Test for Verbs: Can take -ed to indicate past tense.
She walked to school.
She blerked the zongot.
She ambled down the lane.
There are other irregular ways of marking past tense: catch-caught, read-read.
Activity: Come up with more irregular past tense verbs. Are there patterns? Groups of words that take the same kind of irregular past tense? Make up some words. What are their past tense forms? Think of some slang or other newish words. What are their past tense forms? (All of the new words will likely take the -ed. The other forms, which we now think of as irregular, were members of larger groups of words that formed their past tense in different ways in older forms of English.)
There are plenty of other affixes that turn words into verbs (or attach to verbs to make a verb with a different meaning). Here are just a few. (These are all derivational affixes, distinct from the tense-marking inflectional affixes.)
dis- disappear
re- rediscover
-ate activate
-ize regularize, maximize, realize
-en tighten, deepen, thicken
After attaching these affixes, the past tense -ed can then attach to any of the resulting words to mark tense (always at the end, after the other affixes).
[Teacher note: Though English doesn’t, many other languages indicate future tense on the verb itself. English must use a modal verb to express future (I will eat.) You could use students’ other language for comparison; Spanish has a future tense that can be expressed on the verb, as does Hindi. Also see Lesson 1.4g on modal verbs and Lesson 2.7 on future.
hablaré ‘I will speak’ hablaremos ‘we will speak’

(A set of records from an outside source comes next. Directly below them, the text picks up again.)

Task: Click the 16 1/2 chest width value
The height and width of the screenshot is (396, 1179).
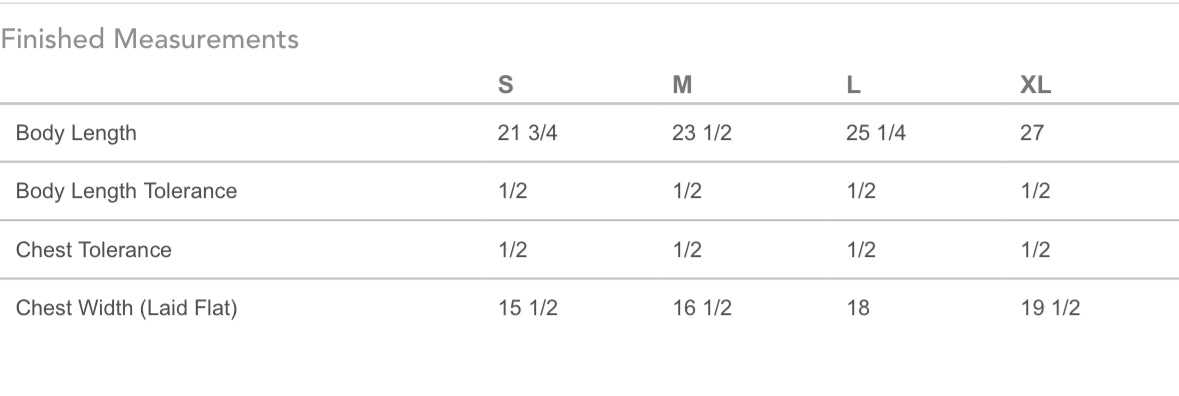Action: pos(702,308)
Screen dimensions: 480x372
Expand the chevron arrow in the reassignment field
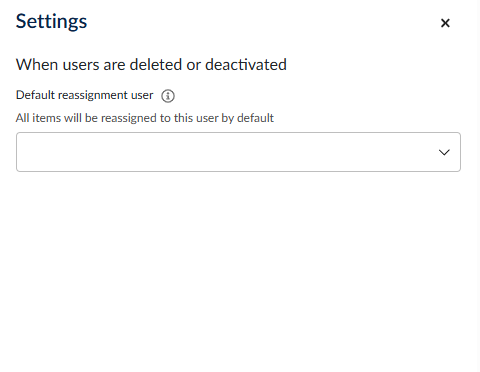tap(444, 152)
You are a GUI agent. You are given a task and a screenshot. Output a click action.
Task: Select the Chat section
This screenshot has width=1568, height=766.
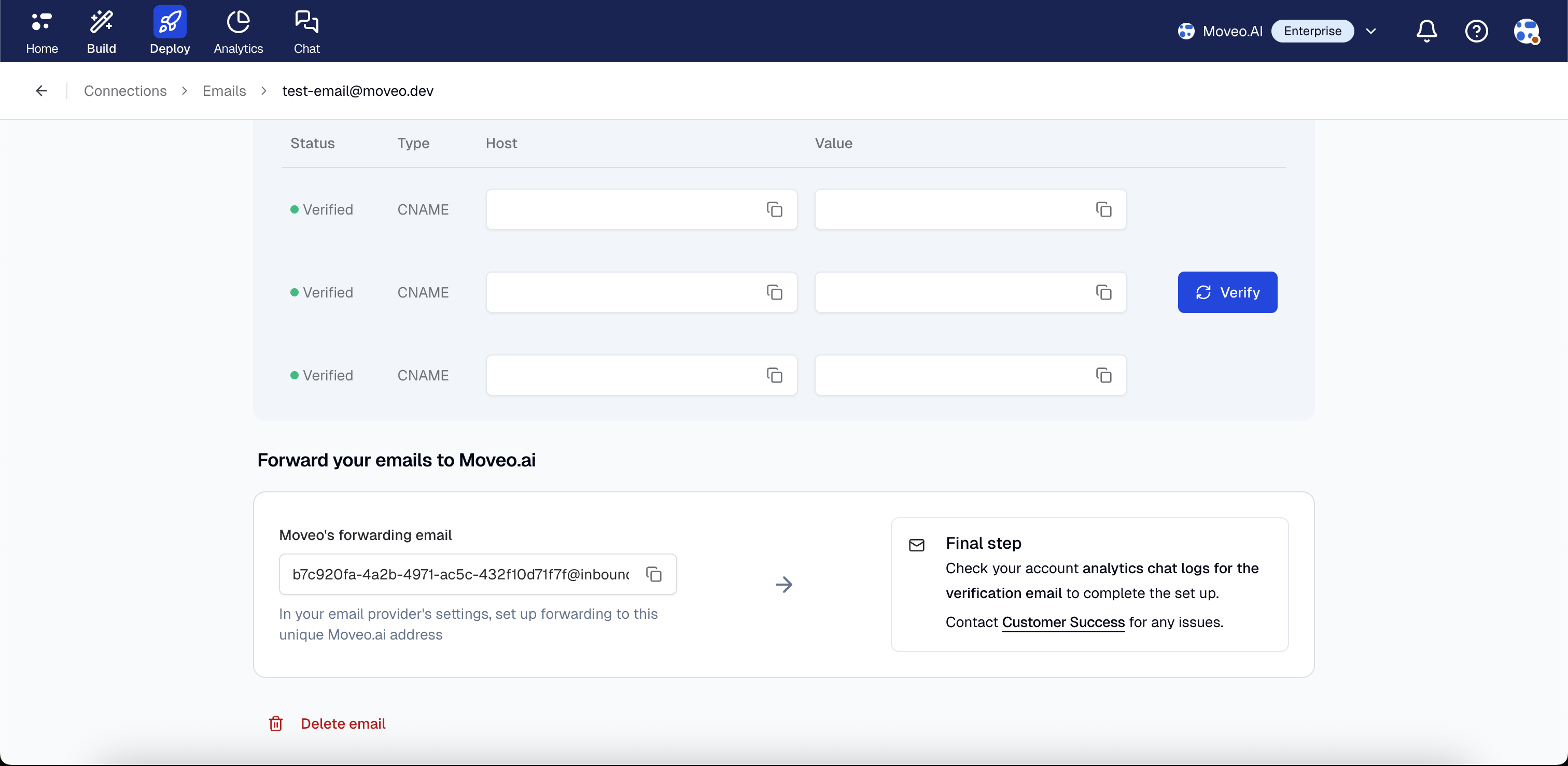(307, 31)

hablarás ‘you will speak’ hablaréis ‘y’all will speak’
hablará ‘he/she will speak’ hablarán ‘they will speak’
mai pita rahunga ‘I will be drinking’ hum pite rahenge ‘we will be drinking’
tu pita rahega/tum pite rahoge ‘you will be drinking’ aap pite rahenge ‘you will be drinking’
voh pita rahega ‘he/she/it will be drinking’ ve pite rahenge ‘they will be drinking’
key words: verbs, parts of speech, morphology, past tense
CCSS.ELA-Literacy.L.3.1a: Explain the function of nouns, pronouns, verbs, adjectives, and adverbs in general and their functions in particular sentences.
CCSS.ELA-Literacy.L.3.1e: Form and use the simple (e.g., I walked; I walk; I will walk) verb tenses.